Comcast sued for $100 million for selling ‘near-worthless’ service plans

Comcast sued for $100 million for selling ‘near-worthless’ service plans

The state of Washington is suing Comcast for more than $100 million, alleging it willfully and knowingly deceived customers into paying for services it never intended to provide.

In a statement, Attorney General Bob Ferguson had the following to say:

This case is a classic example of a big corporation deceiving its customers for financial gain. I won’t allow Comcast to continue to put profits above customers — and the law.

The Attorney General’s (AG) office claims Comcast duped Washington residents into paying “at least $73 million” in subscription fees for a “near-worthless” protection plan that covered the cost if a Comcast technician had to visit your home.

The $4.99 per month plan says it covers all costs “including those related to inside wiring, customer-owned equipment connected to Comcast services and on-site education about products.”

Comcast did not mention in its plan that it does not cover wiring inside of a wall. When customers reached out to Comcast, the AG’s office says “Seventy-five percent of the time, Comcast representatives told these customers the plan covered all inside wiring.
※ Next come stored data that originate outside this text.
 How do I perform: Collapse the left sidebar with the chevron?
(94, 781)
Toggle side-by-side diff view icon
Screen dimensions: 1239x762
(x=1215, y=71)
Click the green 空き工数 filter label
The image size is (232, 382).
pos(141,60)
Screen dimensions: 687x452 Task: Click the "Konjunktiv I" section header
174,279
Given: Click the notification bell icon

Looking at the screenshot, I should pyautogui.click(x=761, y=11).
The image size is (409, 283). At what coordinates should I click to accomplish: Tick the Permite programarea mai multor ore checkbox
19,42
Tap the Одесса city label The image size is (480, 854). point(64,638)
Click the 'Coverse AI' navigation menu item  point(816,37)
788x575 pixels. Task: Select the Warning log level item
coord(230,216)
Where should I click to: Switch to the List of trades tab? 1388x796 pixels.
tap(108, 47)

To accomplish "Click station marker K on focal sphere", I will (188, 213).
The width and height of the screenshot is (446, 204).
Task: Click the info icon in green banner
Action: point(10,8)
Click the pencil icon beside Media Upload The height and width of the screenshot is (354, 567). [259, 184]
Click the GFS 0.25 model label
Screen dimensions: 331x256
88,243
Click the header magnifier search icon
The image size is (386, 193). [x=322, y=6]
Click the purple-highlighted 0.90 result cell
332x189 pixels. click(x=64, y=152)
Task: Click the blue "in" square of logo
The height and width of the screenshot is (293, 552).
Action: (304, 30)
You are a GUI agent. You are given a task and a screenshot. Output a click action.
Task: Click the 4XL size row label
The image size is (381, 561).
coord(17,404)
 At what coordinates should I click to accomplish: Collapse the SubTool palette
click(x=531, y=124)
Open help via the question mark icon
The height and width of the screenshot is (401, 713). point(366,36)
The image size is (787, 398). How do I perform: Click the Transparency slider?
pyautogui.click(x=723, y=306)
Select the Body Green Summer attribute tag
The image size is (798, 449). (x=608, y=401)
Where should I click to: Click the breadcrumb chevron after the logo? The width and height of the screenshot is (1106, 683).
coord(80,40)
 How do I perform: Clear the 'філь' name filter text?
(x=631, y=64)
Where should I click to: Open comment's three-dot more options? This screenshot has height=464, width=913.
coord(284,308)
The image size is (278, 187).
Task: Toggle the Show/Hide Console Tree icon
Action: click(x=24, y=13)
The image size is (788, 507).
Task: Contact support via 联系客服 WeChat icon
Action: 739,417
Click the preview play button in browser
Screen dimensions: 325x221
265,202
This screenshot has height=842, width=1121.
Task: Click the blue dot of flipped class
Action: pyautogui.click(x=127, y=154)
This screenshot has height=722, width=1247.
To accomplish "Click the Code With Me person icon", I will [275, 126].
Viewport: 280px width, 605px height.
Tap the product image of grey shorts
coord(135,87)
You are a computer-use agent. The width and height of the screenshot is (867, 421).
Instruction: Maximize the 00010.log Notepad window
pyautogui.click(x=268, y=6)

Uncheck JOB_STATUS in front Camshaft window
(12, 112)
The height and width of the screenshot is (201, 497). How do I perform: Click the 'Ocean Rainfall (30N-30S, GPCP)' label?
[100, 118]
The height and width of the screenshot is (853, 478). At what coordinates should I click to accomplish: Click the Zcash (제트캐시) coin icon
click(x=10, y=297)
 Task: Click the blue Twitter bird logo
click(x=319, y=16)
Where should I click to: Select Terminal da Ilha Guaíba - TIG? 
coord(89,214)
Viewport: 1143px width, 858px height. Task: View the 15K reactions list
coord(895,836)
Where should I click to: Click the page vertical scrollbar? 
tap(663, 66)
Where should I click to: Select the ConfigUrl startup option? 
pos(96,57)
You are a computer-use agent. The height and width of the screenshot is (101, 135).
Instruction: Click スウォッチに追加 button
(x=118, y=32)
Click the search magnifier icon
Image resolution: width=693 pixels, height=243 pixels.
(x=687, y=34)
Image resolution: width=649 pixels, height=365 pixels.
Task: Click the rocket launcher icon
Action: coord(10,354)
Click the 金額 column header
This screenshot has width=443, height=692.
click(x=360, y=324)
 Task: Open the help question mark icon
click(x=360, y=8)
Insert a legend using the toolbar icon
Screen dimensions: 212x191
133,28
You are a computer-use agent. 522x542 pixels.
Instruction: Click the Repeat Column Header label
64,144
That isn’t true.”

Further, Comcast provided scripts to customer service agents with language specifically stating that those subscription plans cover “wiring inside your home” and service calls “related to inside wiring.”

Perhaps the most damning evidence comes from technicians themselves:

In addition, until approximately June 2015, Comcast provided its technicians with a service call fix code that expressly allowed them “to add service charges to a normally not charged fix code.” In other words, the company created a code for technicians to add charges to a service call that should be provided at no cost.

The AG’s office wants Comcast to refund the $73 million or so it says customers were errantly charged, and provide full restitution for service calls that used the improper resolution code.

It’s is also accused of improperly checking the credit of new customers, so the Attorney General wants those inquiries removed from their credit reports as well.